Le roman s’ouvre sur le départ du Sirius, un voilier robuste taillé pour l’aventure, mené par Alex et Nina, couple complice et expérimenté. Dès les premières pages, l’ambiance est posée : navigation, camaraderie, humour, et un parfum de mystère. L’équipage s’étoffe rapidement avec Dom et Béa, plongeurs de l'extrême, Patrick, reporter de retour d’une immersion dans l’orpaillage clandestin, Maurice, le vieil arracheur de dents qui sera le QG à terre et Murielle, ex‑douanière marquée par une mission traumatisante. C’est elle qui déclenche l’aventure en révélant : « Moi je sais où il y a peut‑être un trésor et je suis la seule à le savoir. »

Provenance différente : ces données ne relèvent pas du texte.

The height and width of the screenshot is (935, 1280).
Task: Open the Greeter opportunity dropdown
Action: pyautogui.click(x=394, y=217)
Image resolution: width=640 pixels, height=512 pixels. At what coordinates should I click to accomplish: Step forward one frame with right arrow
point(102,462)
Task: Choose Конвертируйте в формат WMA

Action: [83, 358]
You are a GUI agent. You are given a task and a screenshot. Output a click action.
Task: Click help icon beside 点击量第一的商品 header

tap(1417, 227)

Murielle raconte alors l’épisode fondateur : lors d’une patrouille au large du Venezuela, elle a vu un bateau jeter une caisse lourde à la mer juste avant d’être pulvérisé par une explosion. L’événement a été étouffé par les autorités — « Il ne s’est rien passé le 3 mai 2022… » — mais elle a mémorisé les coordonnées. Patrick, grâce à son expérience en Guyane, comprend immédiatement : la caisse pourrait contenir l’or volé aux garimpeiros, ces orpailleurs clandestins qui extraient illégalement des tonnes de métal précieux.
L’équipage décide alors de monter une expédition secrète vers La Blanquilla, île vénézuélienne isolée. Le roman prend ici une dimension technique et immersive : préparation du bateau, matériel de plongée, compresseurs, calculs de navigation, gestion des risques. Le Sirius devient un véritable navire d’exploration.

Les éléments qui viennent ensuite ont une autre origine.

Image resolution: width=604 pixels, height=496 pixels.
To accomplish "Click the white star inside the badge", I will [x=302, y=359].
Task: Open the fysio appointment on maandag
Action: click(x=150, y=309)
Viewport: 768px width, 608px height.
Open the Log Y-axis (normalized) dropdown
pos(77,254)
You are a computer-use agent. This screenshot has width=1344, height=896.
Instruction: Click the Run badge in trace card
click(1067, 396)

Le voyage est semé de tensions : des bateaux suspects semblent les suivre, obligeant Alex à employer des ruses électroniques pour brouiller leur trace. L’auteur excelle à décrire la navigation réelle, les quarts, les manœuvres, les dangers de la mer et la solidarité à bord.
Arrivés à La Blanquilla, ils découvrent une île magnifique mais inquiétante : base militaire abandonnée, traces d’avions clandestins, cabanes désertées. Tout indique que l’endroit sert de plateforme discrète pour divers trafics. L’équipe installe un camp de base et commence les plongées autour de l’îlot Orquilla, dans une zone profonde, agitée et mal cartographiée.

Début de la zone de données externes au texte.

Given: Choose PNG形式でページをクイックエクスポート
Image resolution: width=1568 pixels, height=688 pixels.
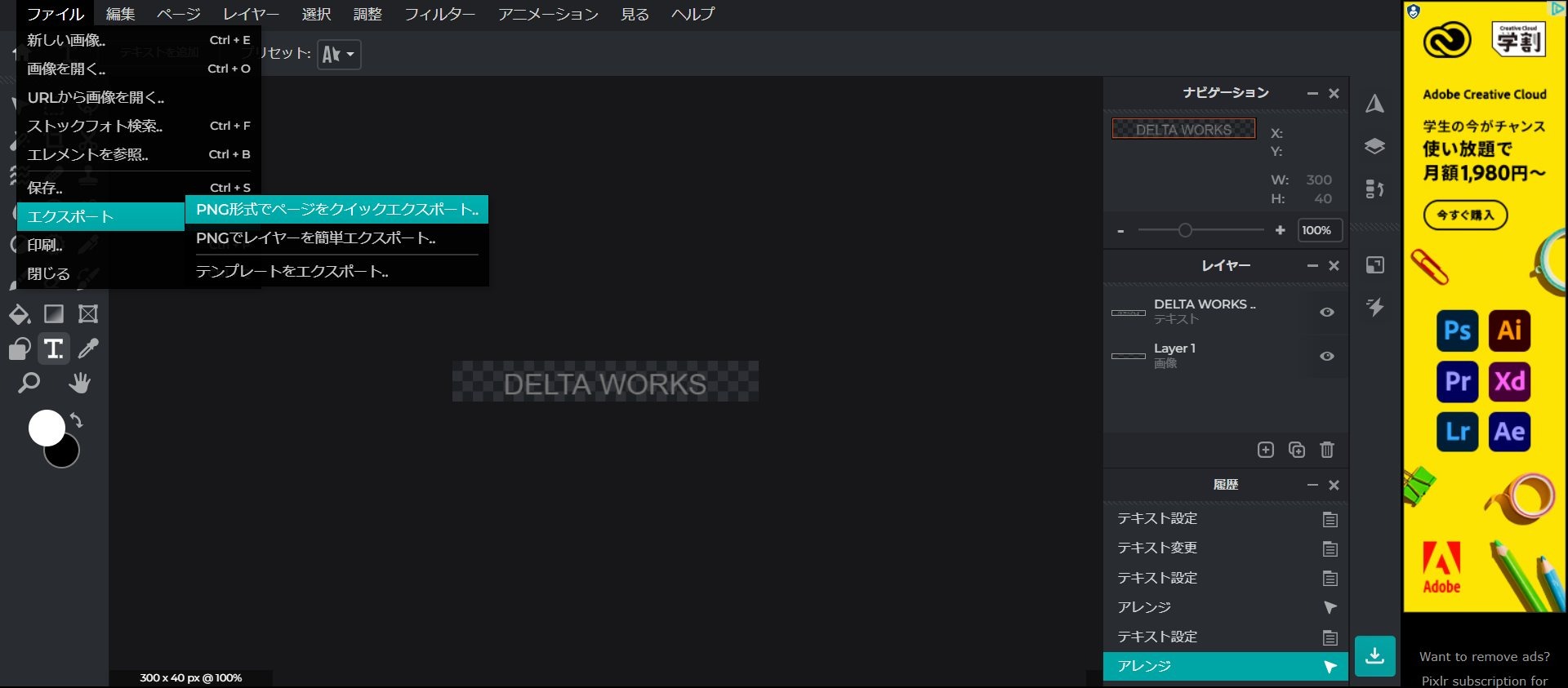Looking at the screenshot, I should 336,210.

Les recherches sous-marines deviennent le cœur du récit : visibilité réduite, courant, fatigue, calculs de décompression, installation d’un mouillage renforcé, exploration méthodique du fond. Dom et Béa, véritables poissons humains, guident les opérations tandis que Patrick apporte sa force et son regard analytique.
Mais l’expédition se complique : un chalutier armé apparaît dans la crique voisine, puis une chaloupe venue d’un cargo hollandais. Le groupe comprend qu’ils sont au milieu d’un vaste réseau de trafic international, et qu’ils doivent rester invisibles pour survivre. Le suspense monte, la tension aussi.
Malgré les dangers, l’équipe poursuit les plongées, recoupe les indices, Maurice affine les calculs d’Alex et les souvenirs de Murielle. Le roman devient alors une enquête maritime, technique et humaine, où chaque détail compte. L’auteur joue habilement avec la montée du vent, l’arrivée d’une onde tropicale, la fatigue des plongeurs et la menace des trafiquants.
Le récit avance vers la découverte tant attendue — mais ce qu’ils trouveront, et ce que cela signifie réellement, ne sera révélé qu’à la fin.